Common types of experiments

  • Non-distributional baseline

    • decode_token_handler = eval.pipeline.feature_handlers.BaseFeatureHandler
    • must_be_in_thesaurus = False
  • Standard feature expansion

    • decode_token_handler = eval.pipeline.feature_handlers.SignifierSignifiedFeatureHandler
    • must_be_in_thesaurus = False
  • Extreme feature expansion (EFE)

    • decode_token_handler = eval.pipeline.bov_feature_handlers.SignifiedOnlyFeatureHandler
    • must_be_in_thesaurus = False
    • neighbours_file = data/random_vectors.h5 (something)
  • Non-compositional EFE

    • decode_token_handler = eval.pipeline.feature_handlers.SignifiedOnlyFeatureHandler
    • must_be_in_thesaurus = False
    • neighbours_file = data/random_vectors.h5 # some vectors
    • feature_extraction > train_time_opts > extract_unigram_features = J, N, V
    • feature_extraction > train_time_opts > extract_phrase_features = ,
    • feature_extraction > decode_time_opts > extract_unigram_features = J, N, V
    • feature_extraction > decode_time_opts > extract_phrase_features = ,
  • Using clustered representation

    • decode_token_handler = eval.pipeline.multivectors.KmeansVectorizer
    • must_be_in_thesaurus = False
    • neighbours_file = , # empty list
    • clusters_file = asdf.kmeans # some file produced by clustering step above
  • Remove PoS tag from entries ("cat/N_food/N" -> "cat_food")

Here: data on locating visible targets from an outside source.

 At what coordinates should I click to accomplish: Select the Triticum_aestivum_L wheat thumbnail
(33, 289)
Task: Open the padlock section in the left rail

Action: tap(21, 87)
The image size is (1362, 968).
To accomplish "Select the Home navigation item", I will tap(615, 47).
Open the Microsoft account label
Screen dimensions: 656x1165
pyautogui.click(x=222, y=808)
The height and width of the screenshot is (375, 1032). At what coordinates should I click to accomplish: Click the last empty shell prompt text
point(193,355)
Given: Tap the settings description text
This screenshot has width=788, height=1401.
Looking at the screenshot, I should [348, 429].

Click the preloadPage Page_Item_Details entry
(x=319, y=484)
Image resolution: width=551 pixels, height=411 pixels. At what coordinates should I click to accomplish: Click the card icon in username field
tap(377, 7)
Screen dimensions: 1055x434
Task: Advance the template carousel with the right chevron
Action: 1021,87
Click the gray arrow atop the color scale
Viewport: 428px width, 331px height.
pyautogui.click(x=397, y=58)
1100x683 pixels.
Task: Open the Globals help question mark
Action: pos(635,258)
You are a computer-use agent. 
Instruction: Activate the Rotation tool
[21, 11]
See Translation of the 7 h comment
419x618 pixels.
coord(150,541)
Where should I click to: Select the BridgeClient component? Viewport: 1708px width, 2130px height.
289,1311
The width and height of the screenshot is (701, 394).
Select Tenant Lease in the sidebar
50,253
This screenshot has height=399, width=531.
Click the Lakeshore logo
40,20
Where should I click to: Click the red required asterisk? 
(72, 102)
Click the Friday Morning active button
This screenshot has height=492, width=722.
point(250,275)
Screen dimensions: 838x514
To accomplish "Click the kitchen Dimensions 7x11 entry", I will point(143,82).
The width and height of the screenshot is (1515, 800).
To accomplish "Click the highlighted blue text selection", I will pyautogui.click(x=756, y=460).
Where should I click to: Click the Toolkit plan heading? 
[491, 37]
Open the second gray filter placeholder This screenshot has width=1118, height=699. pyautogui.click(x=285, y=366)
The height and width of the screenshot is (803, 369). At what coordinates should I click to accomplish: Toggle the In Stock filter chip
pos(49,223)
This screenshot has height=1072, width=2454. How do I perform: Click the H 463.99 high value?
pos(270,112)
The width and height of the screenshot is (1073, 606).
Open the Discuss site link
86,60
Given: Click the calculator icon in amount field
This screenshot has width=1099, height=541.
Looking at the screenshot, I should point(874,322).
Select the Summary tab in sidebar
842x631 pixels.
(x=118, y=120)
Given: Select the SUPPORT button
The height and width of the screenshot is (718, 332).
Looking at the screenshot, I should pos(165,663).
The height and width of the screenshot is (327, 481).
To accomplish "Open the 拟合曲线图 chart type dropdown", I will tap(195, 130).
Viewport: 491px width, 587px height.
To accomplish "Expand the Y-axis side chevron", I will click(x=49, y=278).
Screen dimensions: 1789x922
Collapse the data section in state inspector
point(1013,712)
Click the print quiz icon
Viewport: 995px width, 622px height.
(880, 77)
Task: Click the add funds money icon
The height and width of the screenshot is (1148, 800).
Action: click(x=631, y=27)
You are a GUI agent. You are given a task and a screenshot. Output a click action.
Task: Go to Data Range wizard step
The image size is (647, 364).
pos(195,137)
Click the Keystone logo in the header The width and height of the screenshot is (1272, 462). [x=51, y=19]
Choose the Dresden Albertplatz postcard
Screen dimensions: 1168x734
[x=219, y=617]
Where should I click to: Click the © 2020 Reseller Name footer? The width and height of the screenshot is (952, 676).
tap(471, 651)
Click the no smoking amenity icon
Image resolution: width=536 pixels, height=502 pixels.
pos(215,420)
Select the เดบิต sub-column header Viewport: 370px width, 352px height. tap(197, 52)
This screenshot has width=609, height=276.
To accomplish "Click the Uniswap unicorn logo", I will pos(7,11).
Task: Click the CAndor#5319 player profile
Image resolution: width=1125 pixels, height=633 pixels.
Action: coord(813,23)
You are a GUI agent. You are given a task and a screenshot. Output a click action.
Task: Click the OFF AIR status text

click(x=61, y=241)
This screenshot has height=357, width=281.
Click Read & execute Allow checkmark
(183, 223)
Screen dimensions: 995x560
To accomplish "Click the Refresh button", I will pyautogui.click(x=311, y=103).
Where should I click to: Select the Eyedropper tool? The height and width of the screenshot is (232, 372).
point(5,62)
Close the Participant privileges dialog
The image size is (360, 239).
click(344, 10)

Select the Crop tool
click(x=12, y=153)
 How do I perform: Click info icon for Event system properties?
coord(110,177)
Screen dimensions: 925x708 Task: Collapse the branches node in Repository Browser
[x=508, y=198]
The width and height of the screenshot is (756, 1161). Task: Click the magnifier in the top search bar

    • feature_extraction > remove_pos = True
    • the labelled data is still PoS tagged, so you can filter features by type (e.g. AN, J, N). Nearest-neighbour queries are done without a PoS tag, so it is OK if your unlabelled is not tagged.

Common configuration pitfalls:

  • features extracted and train time do not overlap with (or are not distributionally comparable to) those at test time, e.g. nouns only at train time and verbs only at test time
  • feature selection too aggressive. This can be because min_test_features is too high, or because the distributional model (neighbours_file) does not contain vector for most of the document features.
  • mismatch between preprocessing of labelled and unlabelled data, e.g. distributional vectors say cat/NNS and labelled documents say cat/N. Settings to watch are use_pos, coarse_pos and lowercase.

Code

Run unit tests with

cd ~/projects/dc_evaluation
py.test tests # OR python setup.py test OR runtests.py

TODO

  • move tests to sane packages and reorganise
  • separate phrase extraction from a dep tree to a new module
  • check all entry points take only cmd line args- no need to tweak source!